Word and element pointing records:
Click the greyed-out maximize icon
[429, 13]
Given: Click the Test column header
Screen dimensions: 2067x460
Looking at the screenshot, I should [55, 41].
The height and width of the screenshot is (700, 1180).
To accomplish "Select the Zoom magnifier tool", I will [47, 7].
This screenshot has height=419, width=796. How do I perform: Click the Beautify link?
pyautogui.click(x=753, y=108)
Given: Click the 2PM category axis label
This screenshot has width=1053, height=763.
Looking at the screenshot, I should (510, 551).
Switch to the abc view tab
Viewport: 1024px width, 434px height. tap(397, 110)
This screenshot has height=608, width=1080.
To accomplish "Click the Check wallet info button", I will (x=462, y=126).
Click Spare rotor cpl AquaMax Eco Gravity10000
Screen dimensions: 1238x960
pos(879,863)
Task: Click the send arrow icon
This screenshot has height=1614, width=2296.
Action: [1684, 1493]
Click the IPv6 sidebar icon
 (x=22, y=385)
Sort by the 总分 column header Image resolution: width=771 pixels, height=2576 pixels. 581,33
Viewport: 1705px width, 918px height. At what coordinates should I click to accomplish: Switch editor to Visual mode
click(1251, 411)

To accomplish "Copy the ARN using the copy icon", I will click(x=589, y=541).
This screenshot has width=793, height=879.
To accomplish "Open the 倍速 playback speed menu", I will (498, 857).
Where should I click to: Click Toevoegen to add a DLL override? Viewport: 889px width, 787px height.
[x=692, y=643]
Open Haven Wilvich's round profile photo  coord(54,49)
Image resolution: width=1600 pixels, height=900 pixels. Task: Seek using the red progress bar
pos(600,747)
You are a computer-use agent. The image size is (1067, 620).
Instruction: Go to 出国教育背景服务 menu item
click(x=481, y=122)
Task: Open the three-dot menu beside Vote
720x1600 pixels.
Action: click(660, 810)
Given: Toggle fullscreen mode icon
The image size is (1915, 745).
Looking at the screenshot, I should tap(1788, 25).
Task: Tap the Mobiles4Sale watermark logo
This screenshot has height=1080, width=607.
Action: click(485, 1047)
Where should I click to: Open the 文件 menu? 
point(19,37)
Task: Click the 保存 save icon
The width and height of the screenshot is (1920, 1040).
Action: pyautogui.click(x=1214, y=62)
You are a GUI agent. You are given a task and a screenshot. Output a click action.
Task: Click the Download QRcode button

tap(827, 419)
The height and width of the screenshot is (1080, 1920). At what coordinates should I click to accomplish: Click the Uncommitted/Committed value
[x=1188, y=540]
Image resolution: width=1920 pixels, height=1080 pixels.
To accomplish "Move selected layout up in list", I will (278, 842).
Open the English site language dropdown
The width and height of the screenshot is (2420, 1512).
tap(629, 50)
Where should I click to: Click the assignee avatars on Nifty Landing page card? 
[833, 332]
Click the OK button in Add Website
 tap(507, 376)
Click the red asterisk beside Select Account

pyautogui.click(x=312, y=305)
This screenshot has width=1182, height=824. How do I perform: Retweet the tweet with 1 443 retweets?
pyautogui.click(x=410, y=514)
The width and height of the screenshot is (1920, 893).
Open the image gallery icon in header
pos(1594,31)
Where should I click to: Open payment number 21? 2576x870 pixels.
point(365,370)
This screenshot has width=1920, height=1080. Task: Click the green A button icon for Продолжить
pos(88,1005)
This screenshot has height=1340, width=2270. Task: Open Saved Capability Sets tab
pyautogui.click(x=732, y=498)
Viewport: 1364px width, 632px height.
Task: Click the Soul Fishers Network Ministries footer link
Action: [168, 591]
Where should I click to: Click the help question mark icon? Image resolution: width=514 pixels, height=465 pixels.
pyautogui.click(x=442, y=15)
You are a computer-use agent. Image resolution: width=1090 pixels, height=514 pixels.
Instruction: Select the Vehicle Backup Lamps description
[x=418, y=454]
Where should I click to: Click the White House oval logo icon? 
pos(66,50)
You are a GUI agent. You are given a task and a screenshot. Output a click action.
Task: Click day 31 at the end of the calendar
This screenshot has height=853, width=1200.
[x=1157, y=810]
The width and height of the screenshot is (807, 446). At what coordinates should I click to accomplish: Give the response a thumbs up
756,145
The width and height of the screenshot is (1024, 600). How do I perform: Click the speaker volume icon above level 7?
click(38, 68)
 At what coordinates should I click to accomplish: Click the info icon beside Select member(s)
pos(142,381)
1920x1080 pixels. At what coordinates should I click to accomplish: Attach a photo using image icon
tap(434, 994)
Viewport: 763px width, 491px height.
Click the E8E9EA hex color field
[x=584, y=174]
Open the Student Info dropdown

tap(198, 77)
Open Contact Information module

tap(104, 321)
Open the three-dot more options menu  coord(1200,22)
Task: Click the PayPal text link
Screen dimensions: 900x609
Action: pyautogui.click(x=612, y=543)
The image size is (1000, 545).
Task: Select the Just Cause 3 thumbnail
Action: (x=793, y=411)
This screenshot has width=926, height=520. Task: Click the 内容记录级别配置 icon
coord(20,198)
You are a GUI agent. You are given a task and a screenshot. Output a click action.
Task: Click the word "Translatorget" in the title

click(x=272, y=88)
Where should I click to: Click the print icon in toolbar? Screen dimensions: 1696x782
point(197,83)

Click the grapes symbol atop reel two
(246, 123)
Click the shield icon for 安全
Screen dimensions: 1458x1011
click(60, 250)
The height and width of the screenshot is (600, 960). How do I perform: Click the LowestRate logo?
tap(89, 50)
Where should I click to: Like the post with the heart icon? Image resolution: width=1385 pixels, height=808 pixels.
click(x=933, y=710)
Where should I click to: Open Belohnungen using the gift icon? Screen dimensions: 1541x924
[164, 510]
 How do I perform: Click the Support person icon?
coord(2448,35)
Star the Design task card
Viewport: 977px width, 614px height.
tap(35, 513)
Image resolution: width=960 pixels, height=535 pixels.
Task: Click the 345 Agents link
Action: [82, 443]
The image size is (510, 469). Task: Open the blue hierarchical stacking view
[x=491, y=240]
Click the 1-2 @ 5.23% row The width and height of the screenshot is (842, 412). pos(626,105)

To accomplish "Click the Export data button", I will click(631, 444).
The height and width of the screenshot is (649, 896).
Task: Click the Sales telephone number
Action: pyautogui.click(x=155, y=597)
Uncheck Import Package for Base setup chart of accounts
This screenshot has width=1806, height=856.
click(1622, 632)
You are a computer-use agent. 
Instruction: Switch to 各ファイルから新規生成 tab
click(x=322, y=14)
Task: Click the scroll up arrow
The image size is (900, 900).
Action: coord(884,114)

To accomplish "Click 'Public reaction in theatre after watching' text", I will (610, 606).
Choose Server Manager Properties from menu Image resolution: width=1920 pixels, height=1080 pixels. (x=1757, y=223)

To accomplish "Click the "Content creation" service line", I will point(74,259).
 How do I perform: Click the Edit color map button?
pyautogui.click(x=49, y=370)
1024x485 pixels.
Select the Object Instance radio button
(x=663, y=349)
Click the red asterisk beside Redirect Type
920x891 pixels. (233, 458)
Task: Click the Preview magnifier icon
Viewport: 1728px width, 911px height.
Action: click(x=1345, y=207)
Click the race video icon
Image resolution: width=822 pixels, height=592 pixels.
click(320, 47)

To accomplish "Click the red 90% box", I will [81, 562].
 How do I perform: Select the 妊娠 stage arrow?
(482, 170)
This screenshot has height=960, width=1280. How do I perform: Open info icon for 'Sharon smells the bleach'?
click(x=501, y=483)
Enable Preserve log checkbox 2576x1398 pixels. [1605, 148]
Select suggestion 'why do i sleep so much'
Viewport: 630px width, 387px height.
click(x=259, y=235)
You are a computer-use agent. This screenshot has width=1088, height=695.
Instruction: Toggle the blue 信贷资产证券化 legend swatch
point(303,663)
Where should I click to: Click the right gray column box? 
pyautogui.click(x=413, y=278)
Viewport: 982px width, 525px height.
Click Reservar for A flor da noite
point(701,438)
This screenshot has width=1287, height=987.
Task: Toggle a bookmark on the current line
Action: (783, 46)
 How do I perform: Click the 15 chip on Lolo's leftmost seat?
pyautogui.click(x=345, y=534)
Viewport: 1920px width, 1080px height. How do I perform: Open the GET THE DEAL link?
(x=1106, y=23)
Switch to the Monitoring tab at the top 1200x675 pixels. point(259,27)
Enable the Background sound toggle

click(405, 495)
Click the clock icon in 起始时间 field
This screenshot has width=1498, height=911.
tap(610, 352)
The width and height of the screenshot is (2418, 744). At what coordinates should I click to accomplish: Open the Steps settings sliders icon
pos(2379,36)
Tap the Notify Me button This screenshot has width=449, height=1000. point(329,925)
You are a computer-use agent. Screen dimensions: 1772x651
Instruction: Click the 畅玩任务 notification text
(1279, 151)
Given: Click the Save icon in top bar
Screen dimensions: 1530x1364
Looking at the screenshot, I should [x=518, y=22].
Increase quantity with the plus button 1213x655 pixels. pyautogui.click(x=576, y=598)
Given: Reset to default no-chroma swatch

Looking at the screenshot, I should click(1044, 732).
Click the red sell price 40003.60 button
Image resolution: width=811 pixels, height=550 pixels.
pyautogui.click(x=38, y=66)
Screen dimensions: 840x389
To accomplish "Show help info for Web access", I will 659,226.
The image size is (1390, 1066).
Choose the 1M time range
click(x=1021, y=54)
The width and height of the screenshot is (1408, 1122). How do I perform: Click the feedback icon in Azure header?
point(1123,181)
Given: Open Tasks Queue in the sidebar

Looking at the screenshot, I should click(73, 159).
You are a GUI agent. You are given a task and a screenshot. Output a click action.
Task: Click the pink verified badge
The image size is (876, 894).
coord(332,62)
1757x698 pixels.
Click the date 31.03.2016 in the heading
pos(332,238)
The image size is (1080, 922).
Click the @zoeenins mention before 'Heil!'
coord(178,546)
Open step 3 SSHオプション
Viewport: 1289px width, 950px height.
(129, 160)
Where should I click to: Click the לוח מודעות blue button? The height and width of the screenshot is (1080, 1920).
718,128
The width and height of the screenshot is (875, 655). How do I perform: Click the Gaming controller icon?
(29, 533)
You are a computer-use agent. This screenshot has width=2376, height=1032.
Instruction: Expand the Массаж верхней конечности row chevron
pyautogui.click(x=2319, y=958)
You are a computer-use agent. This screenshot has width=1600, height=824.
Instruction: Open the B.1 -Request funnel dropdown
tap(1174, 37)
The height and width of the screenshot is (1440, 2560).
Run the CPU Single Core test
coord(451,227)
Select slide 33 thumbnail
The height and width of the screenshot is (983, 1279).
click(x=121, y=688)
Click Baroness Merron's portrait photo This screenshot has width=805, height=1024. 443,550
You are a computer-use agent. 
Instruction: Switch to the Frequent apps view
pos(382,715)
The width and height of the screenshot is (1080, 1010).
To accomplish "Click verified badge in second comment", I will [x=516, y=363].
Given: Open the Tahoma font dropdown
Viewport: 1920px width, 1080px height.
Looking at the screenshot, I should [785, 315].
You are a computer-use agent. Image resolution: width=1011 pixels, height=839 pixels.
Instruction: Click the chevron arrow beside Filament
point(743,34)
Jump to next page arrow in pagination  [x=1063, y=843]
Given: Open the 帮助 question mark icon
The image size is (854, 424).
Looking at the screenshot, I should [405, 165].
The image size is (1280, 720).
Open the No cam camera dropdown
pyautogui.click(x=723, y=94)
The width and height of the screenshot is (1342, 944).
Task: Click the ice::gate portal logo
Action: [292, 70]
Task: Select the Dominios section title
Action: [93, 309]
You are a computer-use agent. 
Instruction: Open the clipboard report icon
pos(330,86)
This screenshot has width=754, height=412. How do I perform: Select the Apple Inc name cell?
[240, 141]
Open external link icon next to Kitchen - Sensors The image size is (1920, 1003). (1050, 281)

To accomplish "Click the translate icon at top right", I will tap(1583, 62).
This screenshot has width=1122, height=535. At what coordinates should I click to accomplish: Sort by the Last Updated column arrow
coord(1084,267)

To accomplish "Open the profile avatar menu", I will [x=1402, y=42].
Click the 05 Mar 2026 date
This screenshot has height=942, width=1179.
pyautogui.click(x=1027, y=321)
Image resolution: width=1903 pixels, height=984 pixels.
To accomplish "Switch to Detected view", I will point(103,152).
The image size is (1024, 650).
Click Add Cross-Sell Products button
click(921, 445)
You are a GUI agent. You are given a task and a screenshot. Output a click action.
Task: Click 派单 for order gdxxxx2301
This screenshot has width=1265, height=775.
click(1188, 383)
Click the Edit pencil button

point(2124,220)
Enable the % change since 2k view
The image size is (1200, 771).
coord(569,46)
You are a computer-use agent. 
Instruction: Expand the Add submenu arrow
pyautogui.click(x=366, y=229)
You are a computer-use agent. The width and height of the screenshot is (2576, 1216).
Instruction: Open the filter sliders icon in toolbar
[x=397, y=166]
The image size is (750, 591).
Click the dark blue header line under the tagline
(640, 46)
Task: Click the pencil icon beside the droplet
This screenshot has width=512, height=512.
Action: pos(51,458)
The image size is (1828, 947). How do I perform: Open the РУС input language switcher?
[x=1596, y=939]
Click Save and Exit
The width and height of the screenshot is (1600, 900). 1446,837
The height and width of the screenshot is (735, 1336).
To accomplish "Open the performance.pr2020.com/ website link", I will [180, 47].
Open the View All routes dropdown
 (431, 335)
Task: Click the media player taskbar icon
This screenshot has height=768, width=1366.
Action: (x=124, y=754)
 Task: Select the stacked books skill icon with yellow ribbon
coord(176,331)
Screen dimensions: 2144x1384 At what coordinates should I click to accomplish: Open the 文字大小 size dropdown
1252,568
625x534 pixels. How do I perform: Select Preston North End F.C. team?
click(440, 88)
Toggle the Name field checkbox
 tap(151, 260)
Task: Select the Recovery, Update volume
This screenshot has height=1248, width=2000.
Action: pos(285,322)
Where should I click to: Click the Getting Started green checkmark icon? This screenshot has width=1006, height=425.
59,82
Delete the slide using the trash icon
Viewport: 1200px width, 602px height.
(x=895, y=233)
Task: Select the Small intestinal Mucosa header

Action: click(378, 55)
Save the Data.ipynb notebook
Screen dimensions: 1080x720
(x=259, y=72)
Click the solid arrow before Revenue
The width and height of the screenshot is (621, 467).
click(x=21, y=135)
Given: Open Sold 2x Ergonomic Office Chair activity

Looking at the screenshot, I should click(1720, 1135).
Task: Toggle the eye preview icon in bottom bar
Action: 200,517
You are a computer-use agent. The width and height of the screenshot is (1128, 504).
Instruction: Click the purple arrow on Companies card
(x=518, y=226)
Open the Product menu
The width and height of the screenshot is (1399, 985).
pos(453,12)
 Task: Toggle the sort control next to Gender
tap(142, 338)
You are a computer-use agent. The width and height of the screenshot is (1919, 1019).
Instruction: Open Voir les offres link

> _EXERCISE_
Please report how many lines of the records contain the string "text", counting case, and give only the number.

> _THE COMPLETED TASK_
3